For a long time nobody said a word. In the flickering lamplight, rain dropped down through a hole in the roof and collected in a bowl kept right under the hole.

After a while Ratan got up and went to the kitchen to make the chapattis. The task took longer than usual. After the Postmaster had eaten, the girl asked her: "Dada-babu, will you take me to your home?"

"How can that be!" said the Postmaster with a laugh. He did not even feel it necessary to explain to the girl why it was impossible.

All night through her sleep and wakeful hours, the girl heard his laughing words: 'How can that be!'

The Postmaster, like most people from Kolkata, had the habit of bathing not in the pond or river directly but in water that had been collected in a bucket.

Next morning as soon as he got up, he found the water ready and waiting for him. For some reason Ratan had not been able to ask him exactly when he would be going. So she had gone right in the night and fetched the water, and kept it ready for him.

Once the Postmaster had taken his bath, he called for Ratan. Ratan entered silently and looked at her master, awaiting his instruction.

"Ratan", said her master, "I'll talk to the man who will come in my stead.

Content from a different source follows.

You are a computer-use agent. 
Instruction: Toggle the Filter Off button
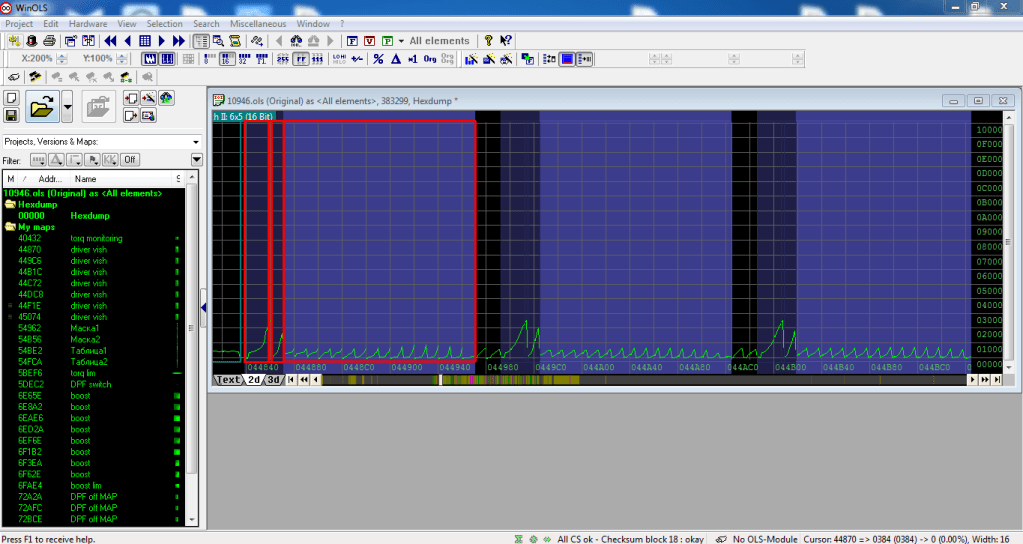130,160

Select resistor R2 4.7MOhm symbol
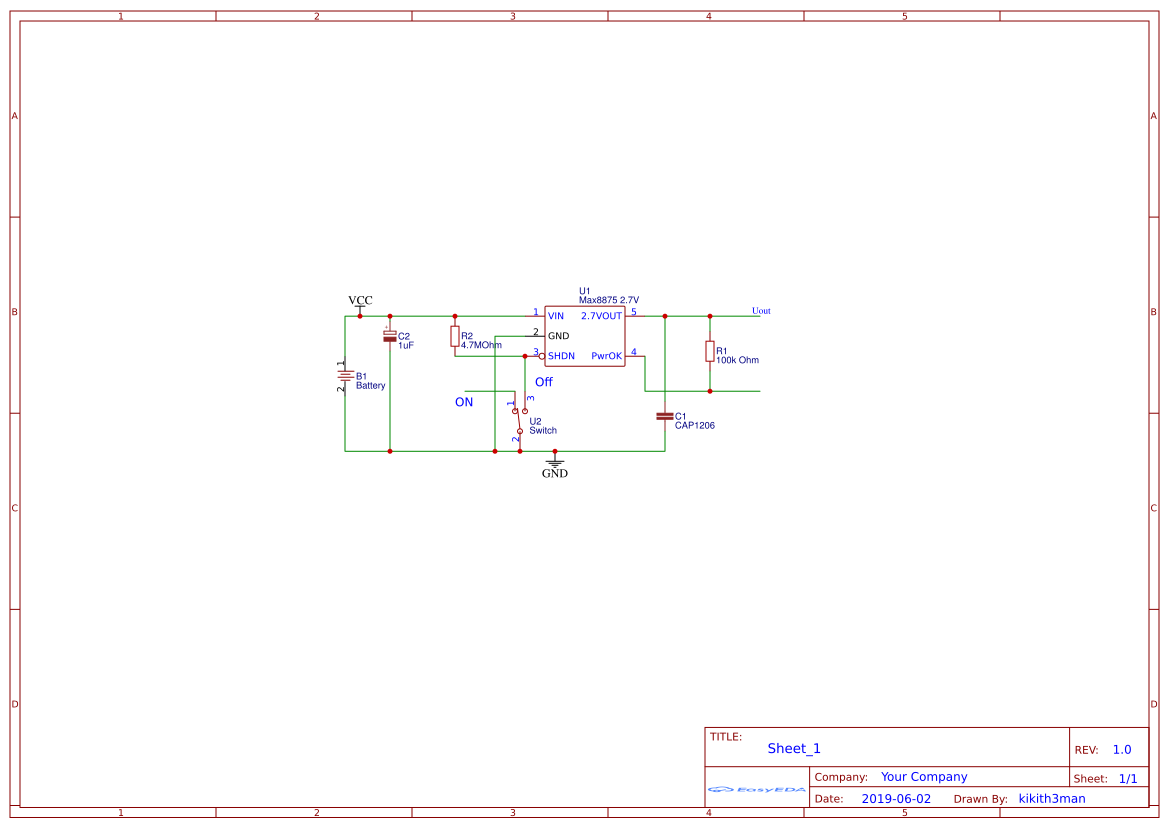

He will care for you just as I used to. You don't have to worry at all."

These words might have been kind but Ratan burst out crying: "No, no, you don't have to talk to anyone. I don't want to stay on." The Postmaster had never seen Ratan behave like this and was surprised.

The new Postmaster arrived. The old Postmaster handed over the charge to him and began to take his leave. He called Ratan and offered her some money. "Ratan, I have never been able to give you anything. Now, while leaving, I am giving you something. It will take care of you for a few days."

Keeping only the travel expenses with him, he took his whole salary out of his pocket. Ratan fell to the ground and caught hold of his feet.

"Dada-babu, please, you don't have to give me anything. Please, nobody has to think of me-"

With this, she ran away from there.

The ex-Postmaster sighed, and started off, with his tin box and umbrella.

As he mounted the boat, and as the boat started along the river swollen in monsoon, he felt a deep twinge of pain. Let me go back and get that orphaned child along with me, he thought for a moment. But the boat was already on the move, and the Postmaster comforted himself with the theory: "Life is full of partings. What is the point of going back?"

But Ratan had no theories to comfort her. She just hung around the Post Office, tears flooding her face. A faint hope kept her tied to it: perhaps Dada-babu will come back?